REQUIREMENT A -
Please retype the stretch of the blog post from "roy schneider from" through "for you roy.".
REQUIREMENT B -
In the blog post's box office top 10, which titles hold places 6 through 10?
REQUIREMENT C -
Write what comes next in the blog post, starting after its last sentence.

Monday, February 11, 2008

worst top 10 in history.

i would like to challenge anyone out there to find a top 10 box office list more ridiculous than this past weekend's.

1. fool's gold

to be honest i don't really need to go any further, but to round out this whole "top 10" business i will...regrettably.

2. welcome home roscoe jenkins
3. hannah montana/miley cyrus: best of both worlds concert tour
4. the eye
5. juno**
6. 27 dresses
7. the bucket list
8. rambo
9. meet the spartans
10. there will be blood**

**these 2 movies single-handedly kept my faith in the american people from reaching an all-time low. that illustrious occassion still belongs to election night 2004. that is until step up 2 hits number one in the box office this week.



seaquest out

roy schneider from the film jaws passed away yesterday at the age of 75. after spielberg and the mechanical shark, i have roy to thank for my absolute refusal to go into the ocean for a good portion of my childhood.

however, i'll always remember him for his portrayal of captain jean luc picard under water in seaquest: dsv.






here's a moment of silence for you roy.

... (that's me not typing)

we'll miss you.

Sunday, February 10, 2008

cashmere mafia: 1 lipstick jungle: 0.5

in the first of many head to head match ups between c. maf and the jungle, c. maf edges the jungle in an attempt at ethnic diversity. while the jungle employs the half asian lindsey price, c. maf goes all out and upgrades to the fully equipped asian, lucy liu.

DATASET RECORDS -
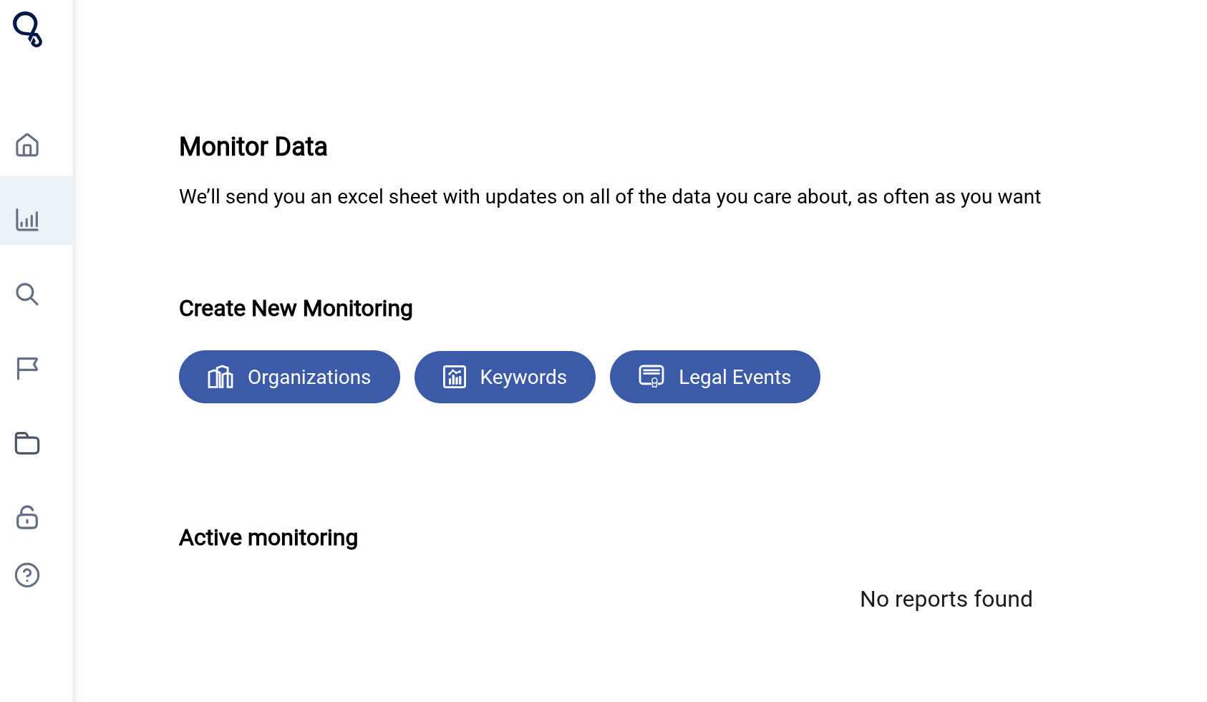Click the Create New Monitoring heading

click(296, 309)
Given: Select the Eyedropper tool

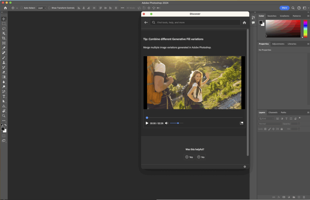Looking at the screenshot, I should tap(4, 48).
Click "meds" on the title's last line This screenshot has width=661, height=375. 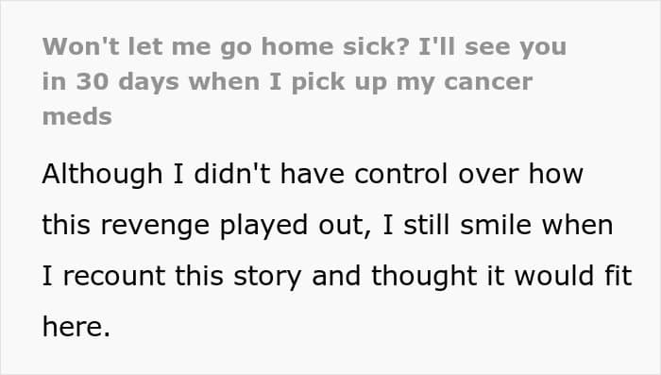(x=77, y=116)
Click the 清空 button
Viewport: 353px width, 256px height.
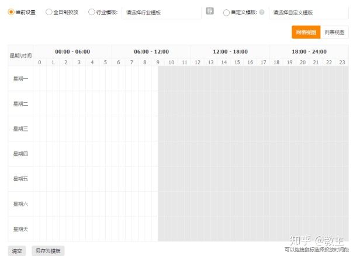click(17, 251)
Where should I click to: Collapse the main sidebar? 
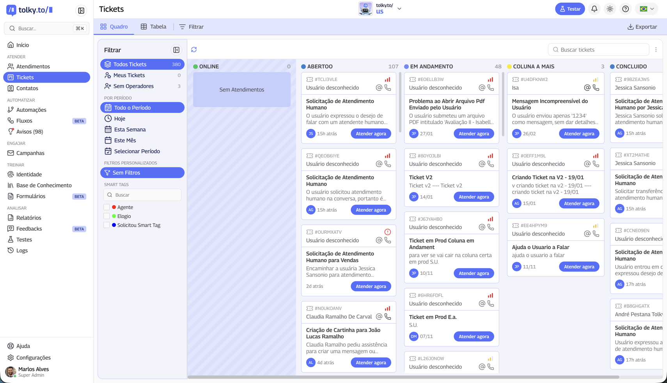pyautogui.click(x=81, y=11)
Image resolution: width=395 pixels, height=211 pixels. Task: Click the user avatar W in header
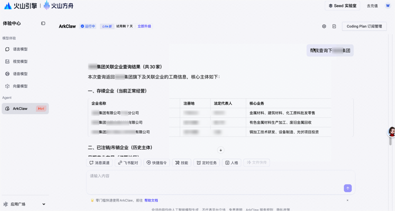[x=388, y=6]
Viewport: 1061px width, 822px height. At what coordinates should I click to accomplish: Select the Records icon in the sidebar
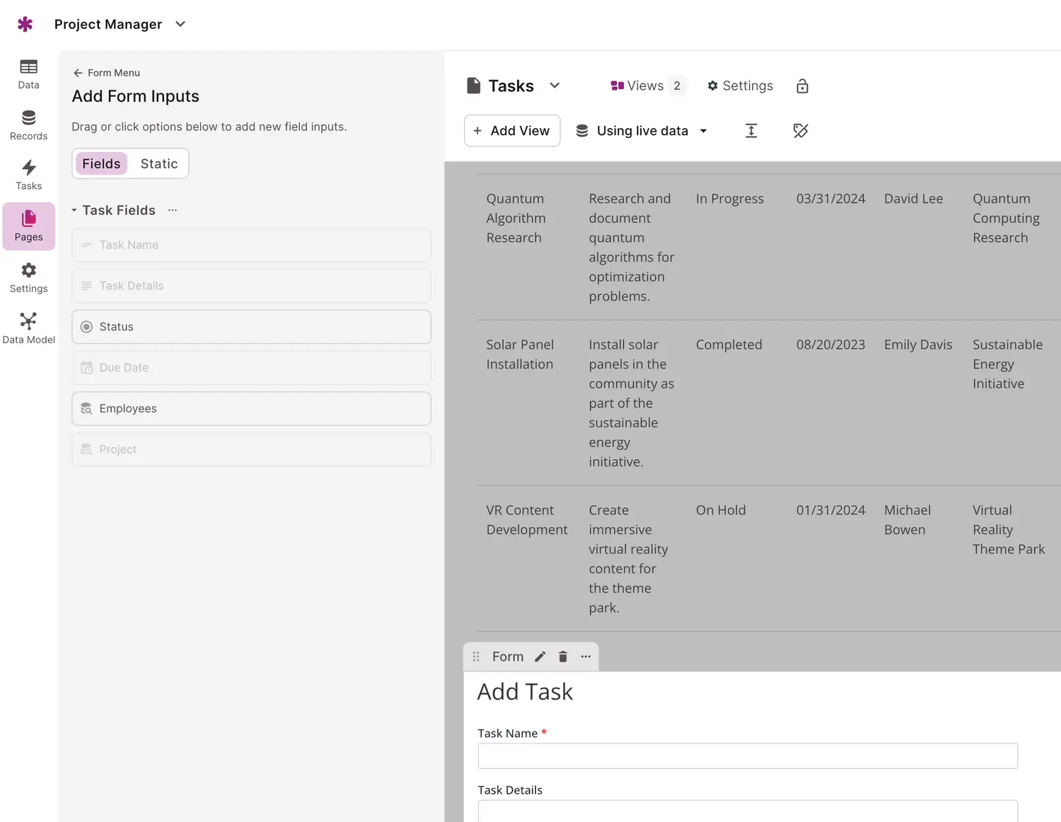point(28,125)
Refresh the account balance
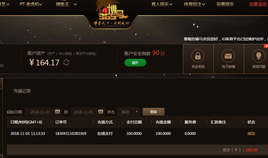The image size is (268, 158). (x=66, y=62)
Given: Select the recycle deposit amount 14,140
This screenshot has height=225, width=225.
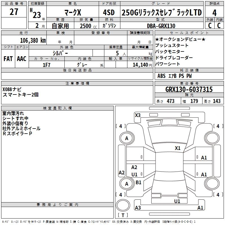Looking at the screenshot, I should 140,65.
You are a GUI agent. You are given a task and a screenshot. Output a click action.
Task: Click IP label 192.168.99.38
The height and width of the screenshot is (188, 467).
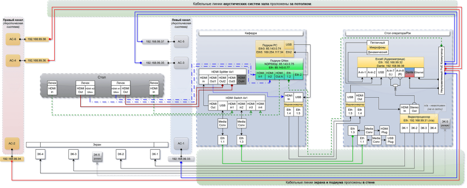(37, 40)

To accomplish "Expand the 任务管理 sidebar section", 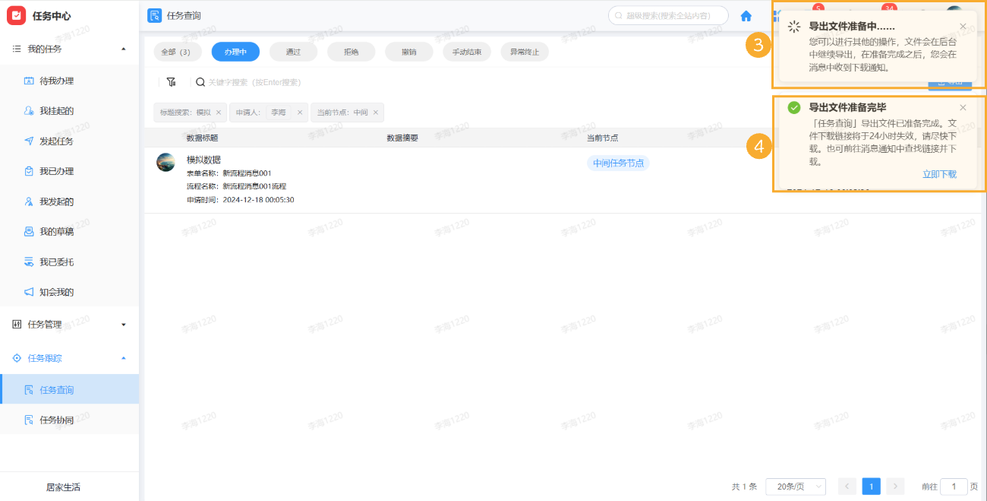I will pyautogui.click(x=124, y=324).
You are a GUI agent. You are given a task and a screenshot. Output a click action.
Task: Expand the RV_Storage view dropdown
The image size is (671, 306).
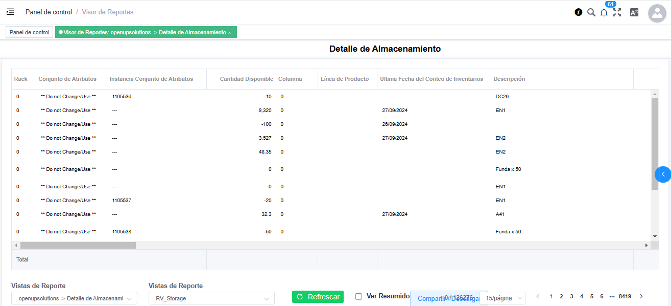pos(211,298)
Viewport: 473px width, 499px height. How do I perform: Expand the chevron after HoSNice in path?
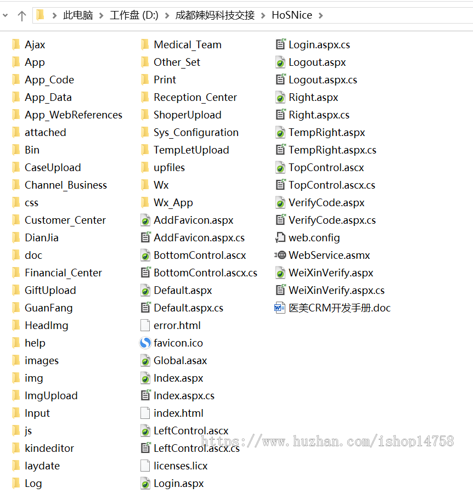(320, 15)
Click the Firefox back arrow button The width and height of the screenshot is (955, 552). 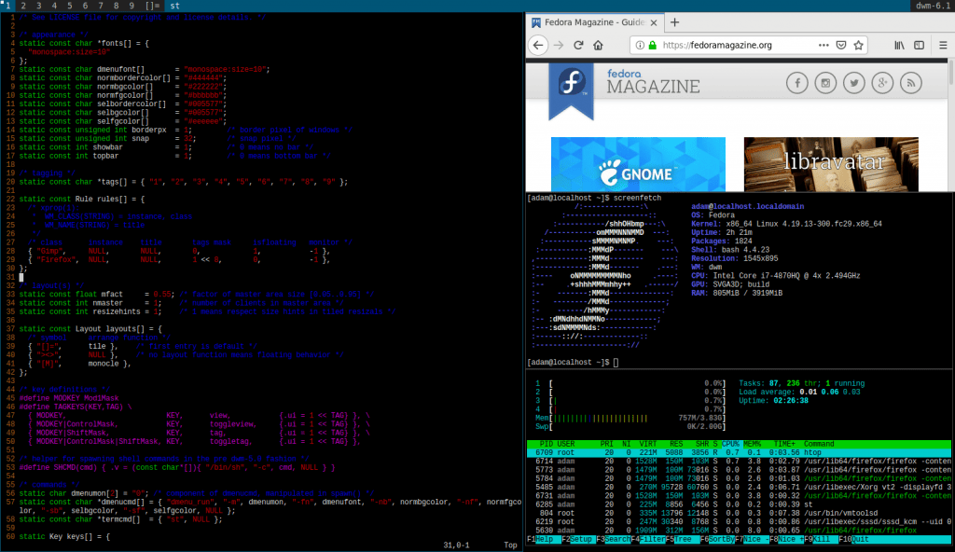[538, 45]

FINAL ANSWER A -
roy schneider from the film jaws passed away yesterday at the age of 75. after spielberg and the mechanical shark, i have roy to thank for my absolute refusal to go into the ocean for a good portion of my childhood.

however, i'll always remember him for his portrayal of captain jean luc picard under water in seaquest: dsv.






here's a moment of silence for you roy.

FINAL ANSWER B -
27 dresses
the bucket list
rambo
meet the spartans
there will be blood

FINAL ANSWER C -
VS.


for my racist readers out there, don't go reaching for your rifles and nooses just yet, the rest of the cast is sparkling white.


sex and the city ver. 3.0

just finished viewing the pilot for sex and the city ver 3.0, aka cashmere mafia 2.0, aka lipstick jungle.

i'd like to congratulate the lastest member of pretty in pink's class of '86 to make it back to the big screen...well...small screen. joining fellow classmates jon cryer (duckie/2 and a half men) and james spader (typical 80's jerk/boston legal), andrew mccarthy has re-emerged as the billionaire love interest for lindsey price.


oh molly ringwald, where are you?

family reunion

am i really the only person in the world that thinks comedian sherrod small and nba player dwayne wade are brothers?


a new love.

the latest to be added to my ever-growing list of loves is jillian lewis from project runway. congratulations jillian. you have now joined the likes of tina fey, rachel weisz and mia hamm. yeah, that's right. mia hamm.


Saturday, February 2, 2008

eli "crash override" stone

what does a fictional prominent lawyer, who clerked for justice ginsburg, do in his spare time? hack the world's computers of course. yes, eli stone--aka crash override--not only is possibly a prophet, but once saved the world from a terrible computer virus.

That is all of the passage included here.